The Wall

Going to your friends’ cabin in the mountains is a treat. But if even if you know them and the place well, you might be unsure about how it will work out. If they pop into town and leave you to it for the evening, that can be a relief.

Except when the next morning, they don’t come back. Or the next.

In fact, when you don’t see anyone at all for a few days, you might start to worry. It’s a remote location, but it’s a popular holiday spot, and summer will soon be in full bloom.

So you take the dog and go down the dirt track to check. And come up against a wall. You can’t see it, but you can feel it, and there’s no way out.
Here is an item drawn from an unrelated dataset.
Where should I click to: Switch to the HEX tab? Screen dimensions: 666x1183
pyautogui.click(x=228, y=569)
So begins Marlen Haushofer’s Die Wand, translated from German into English by Shaun Whiteside as The Wall. She published it in Austria in 1963, two years after another wall came up in Germany. But that one’s called a Mauer, which is more for outdoors, building structures. A Wand is usually indoors, to separate rooms, and so less substantial. Only when I lived in the city did I get a tangible sense of how the Berlin Wall never run from North to South, splitting the country into East to West. In fact it encircled West Berlin, to keep people from crossing it from East Berlin and East Germany. So that Mauer was more like the Wand in this book, in the sense that it encircled a larger area, creating an island. Further in, there are woods and rivers and houses and you might not even notice. Come up against it, and it is impassable. Life on the other side has stopped completely and you have no access to it.

There the parallel ends. Because in Die Wand, the protagonist is utterly alone. There are no other people, the radio does not work, so the dog, cats and cow become her most important companions. Like so much of the book, this feels startlingly modern. If it came to it, could you survive alone off the land? Would you have the skills for it, after years of urban life? Would the land even yield enough for you to live on? How long before ecological and personal disaster struck?
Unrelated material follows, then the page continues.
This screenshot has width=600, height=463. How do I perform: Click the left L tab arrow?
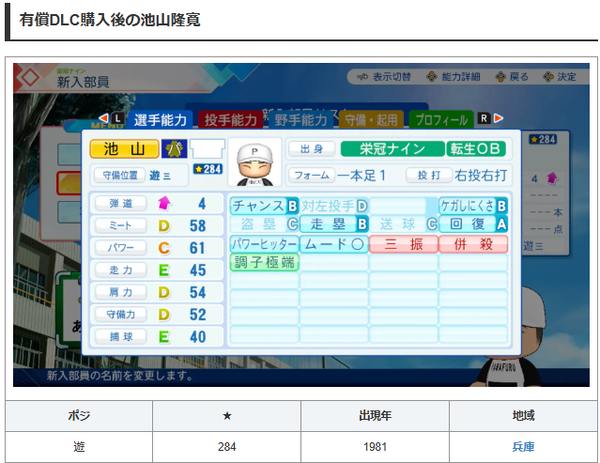103,118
So is Die Wand a thriller? No. I’ve read so much speculative fiction that I was on tenterhooks for the aliens to land or the fairies flutter out from between the trees. But the pace of this book is very different. Haushofer, born in 1920, can imagine life with the rhythm of the seasons and at the mercy of the weather. She describes the backbreaking work involved in agriculture and husbandry. She knows how few human-made things and how little human contact you need to survive. Once I settled into the narrated rhythm, even the smallest changes like finding a wild raspberry bush took on vast significance. Anything new came as a shock. It took me a long time to work out how the story might end.

While reading, I was impatient at first and had to slow down. Having read Die Wand several weeks before writing this, I’m struck by how much Haushofer’s story has stayed with me. Read it, and it will stay with you.